- [THE EXERCISE]
In the rows that open with the line containing "The width and height of the screenshot is (1300, 534)." and close with the end of the rows, swap "hamburger menu" for "navigation menu" and write those lines out again with nothing else changed. Leave the pictures out.

- [GIVEN INFORMATION]
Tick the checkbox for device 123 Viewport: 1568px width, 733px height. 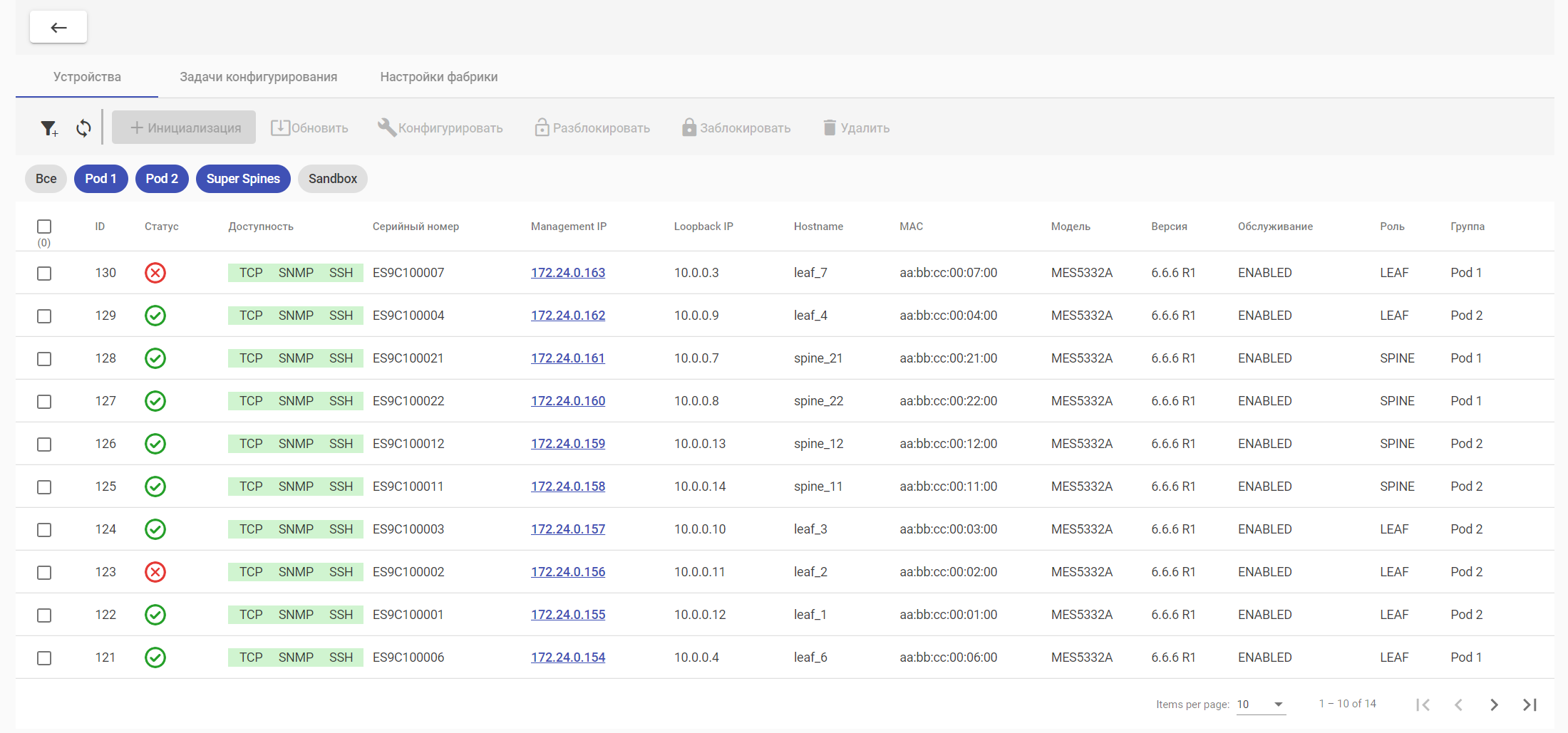(x=44, y=573)
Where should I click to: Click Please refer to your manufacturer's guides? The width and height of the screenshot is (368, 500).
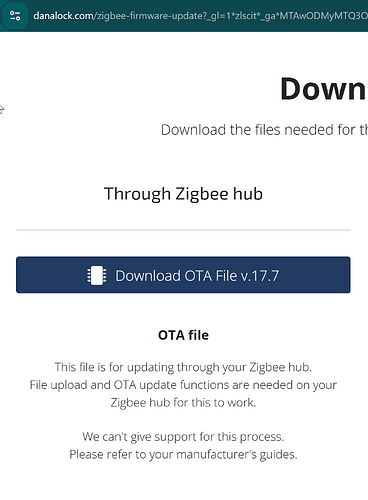pyautogui.click(x=183, y=454)
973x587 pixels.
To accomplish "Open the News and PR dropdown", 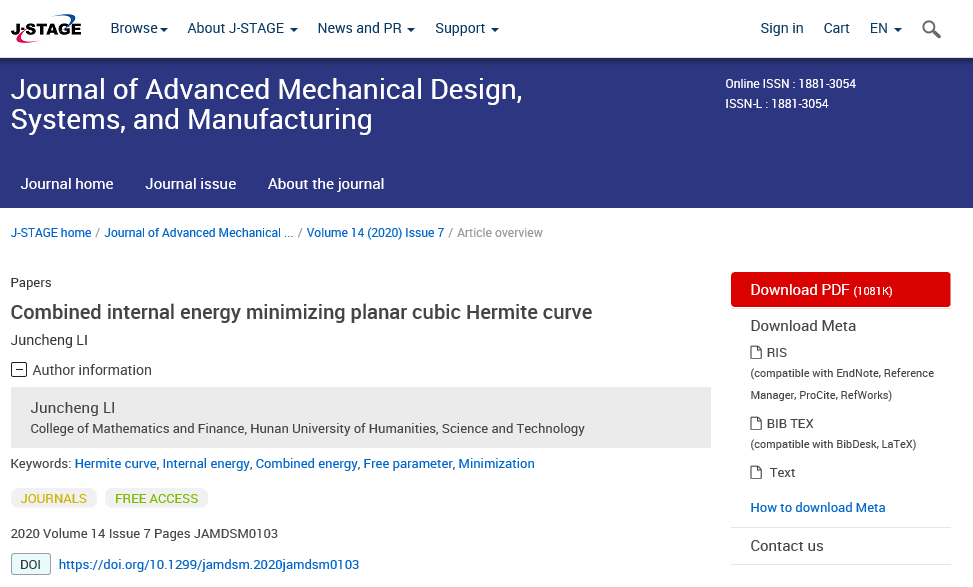I will [366, 29].
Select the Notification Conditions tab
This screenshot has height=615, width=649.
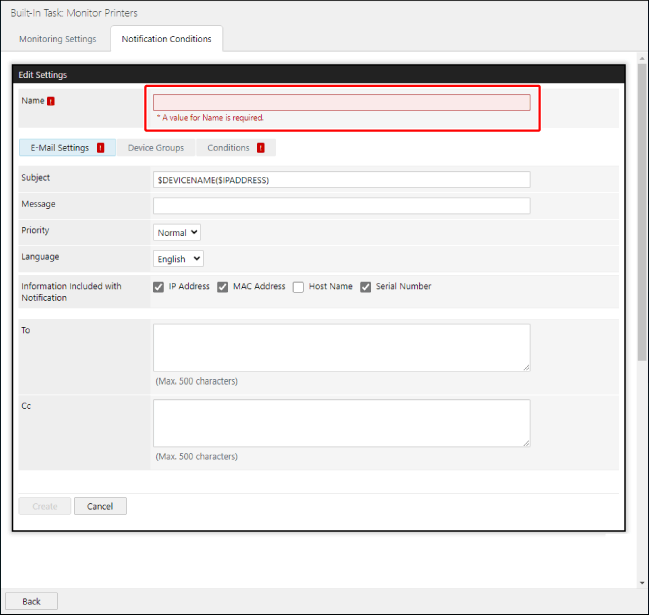coord(166,39)
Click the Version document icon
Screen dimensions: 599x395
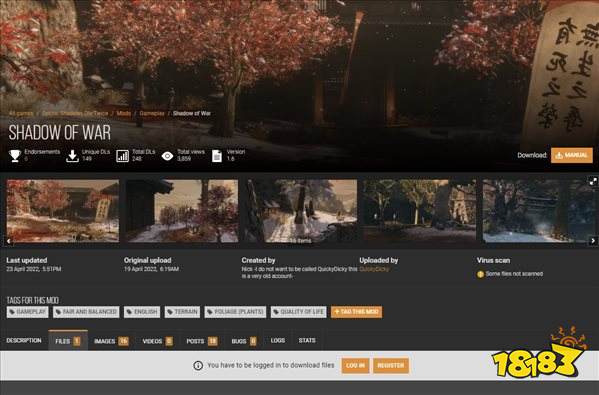[217, 156]
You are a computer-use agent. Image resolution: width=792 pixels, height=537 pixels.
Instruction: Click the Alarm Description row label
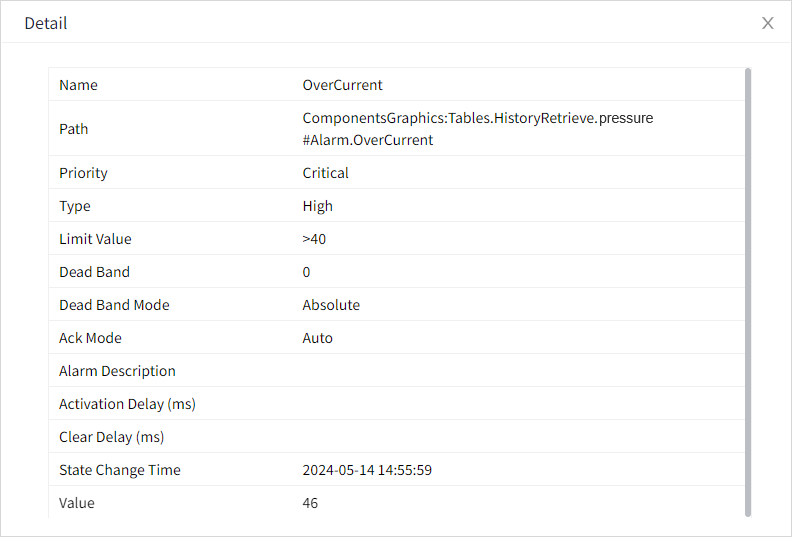tap(117, 371)
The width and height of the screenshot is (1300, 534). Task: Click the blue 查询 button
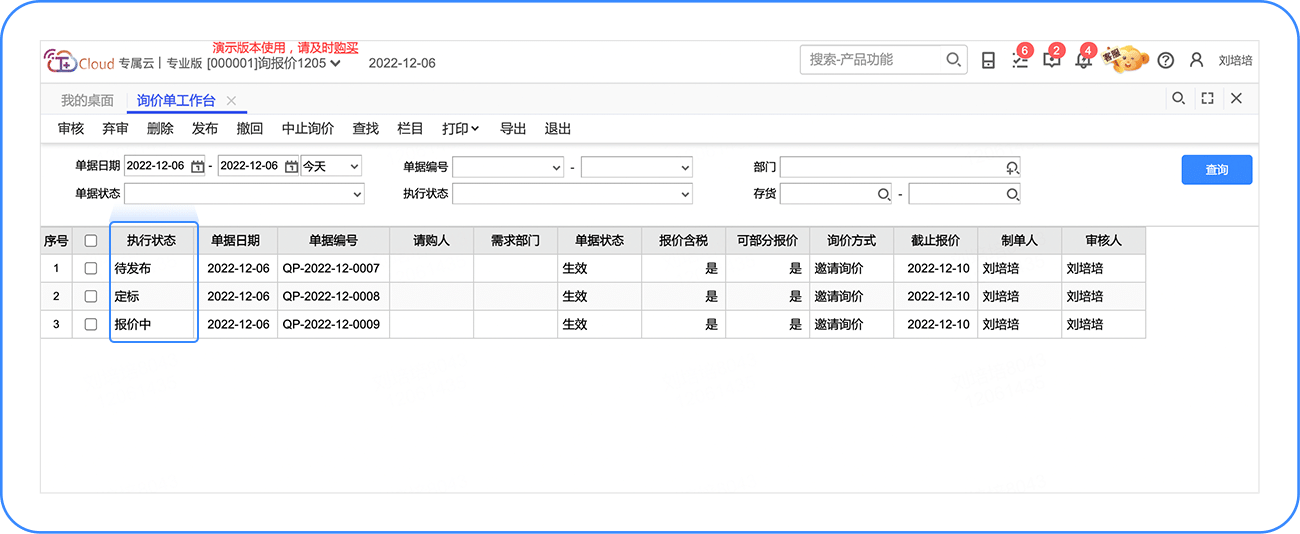point(1216,170)
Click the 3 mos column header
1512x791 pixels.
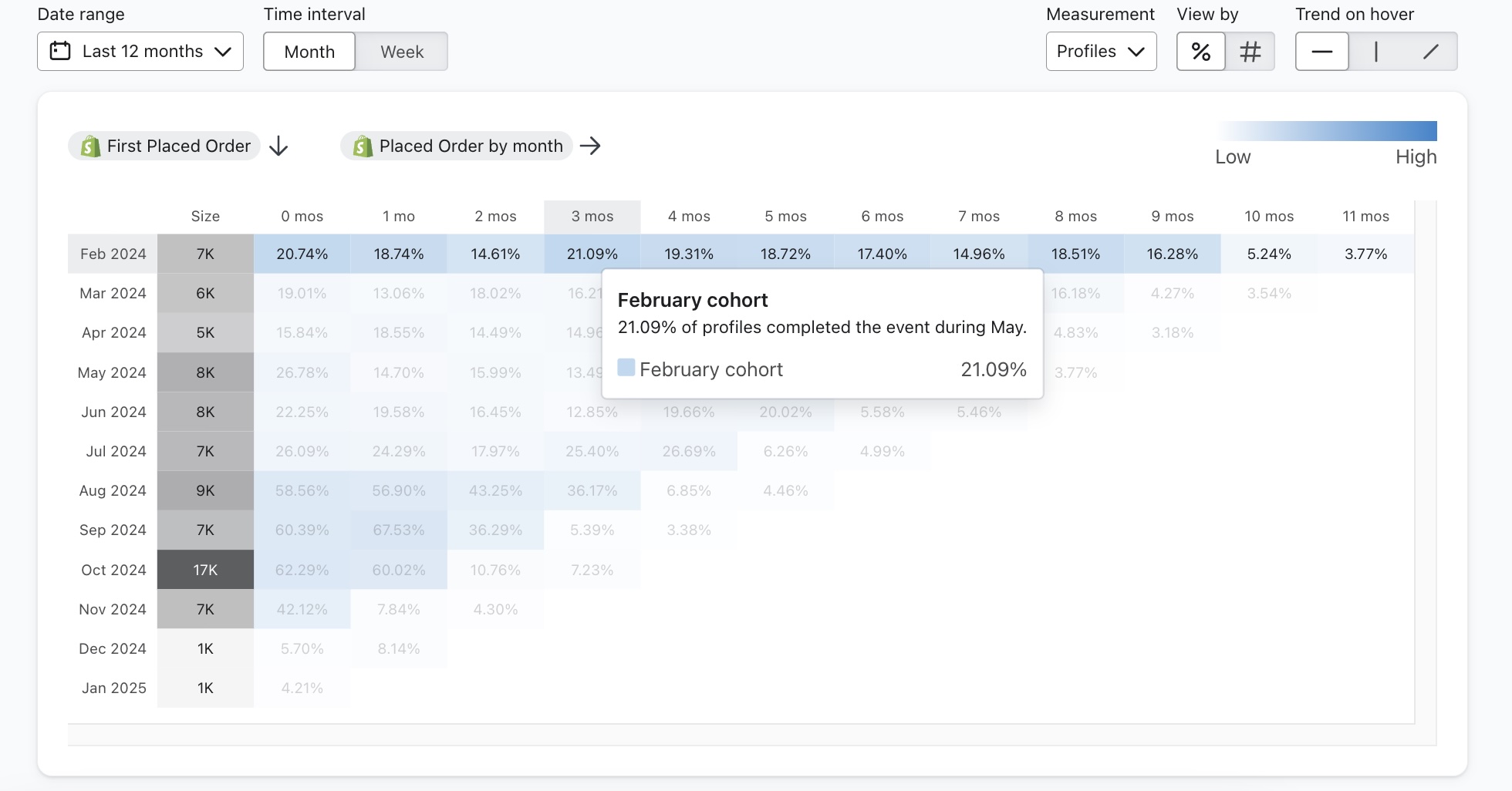tap(592, 217)
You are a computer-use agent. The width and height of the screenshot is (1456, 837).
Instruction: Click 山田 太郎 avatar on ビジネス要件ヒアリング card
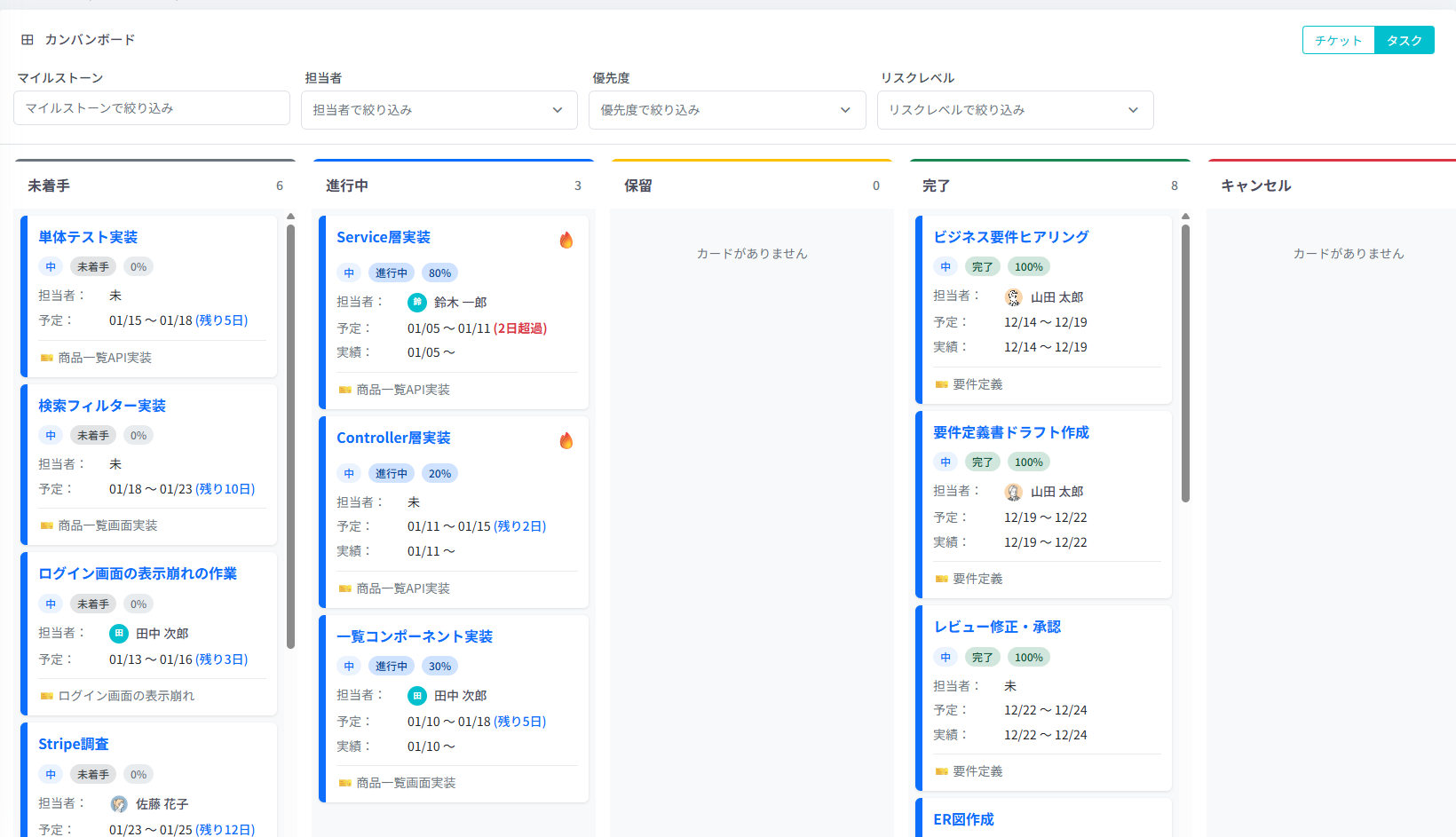[x=1014, y=297]
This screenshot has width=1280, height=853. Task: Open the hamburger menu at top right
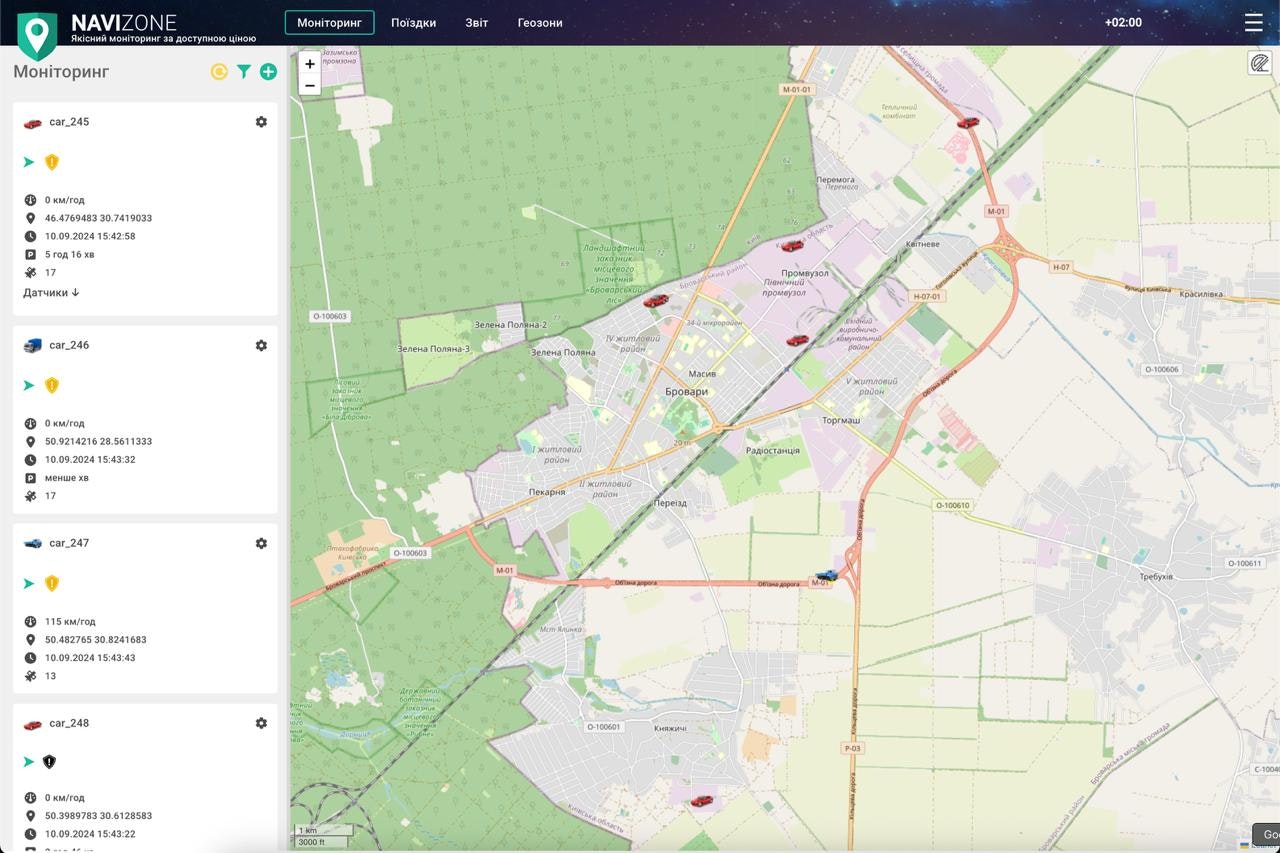[1253, 22]
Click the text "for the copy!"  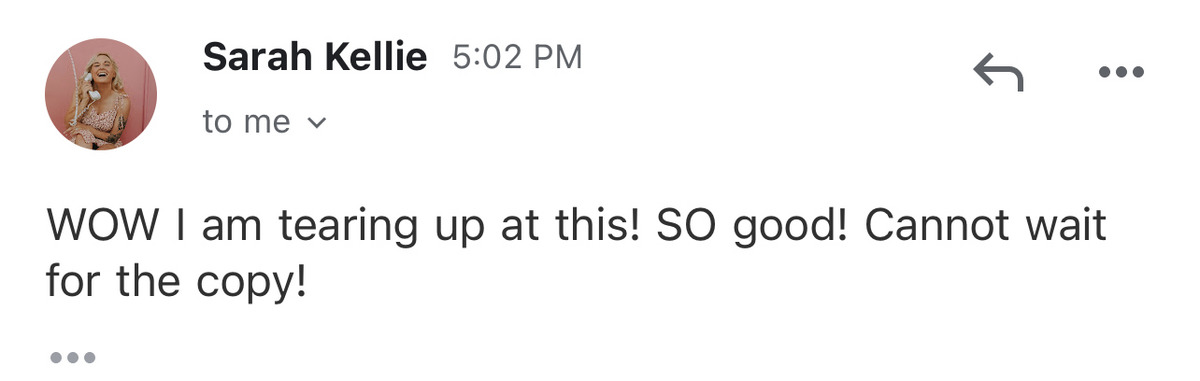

- [OUTPUT FOR THIS EXERCISE]
The width and height of the screenshot is (1300, 534). Task: Click the blue 查询 button
point(1216,170)
Click the 3 mos column header
1512x791 pixels.
tap(592, 217)
You are a computer-use agent. The width and height of the screenshot is (1456, 837).
Instruction: Click 山田 太郎 avatar on ビジネス要件ヒアリング card
[x=1014, y=297]
This screenshot has width=1280, height=853. Task: Open the navigation menu at top right
[1253, 22]
Click the text "for the copy!"  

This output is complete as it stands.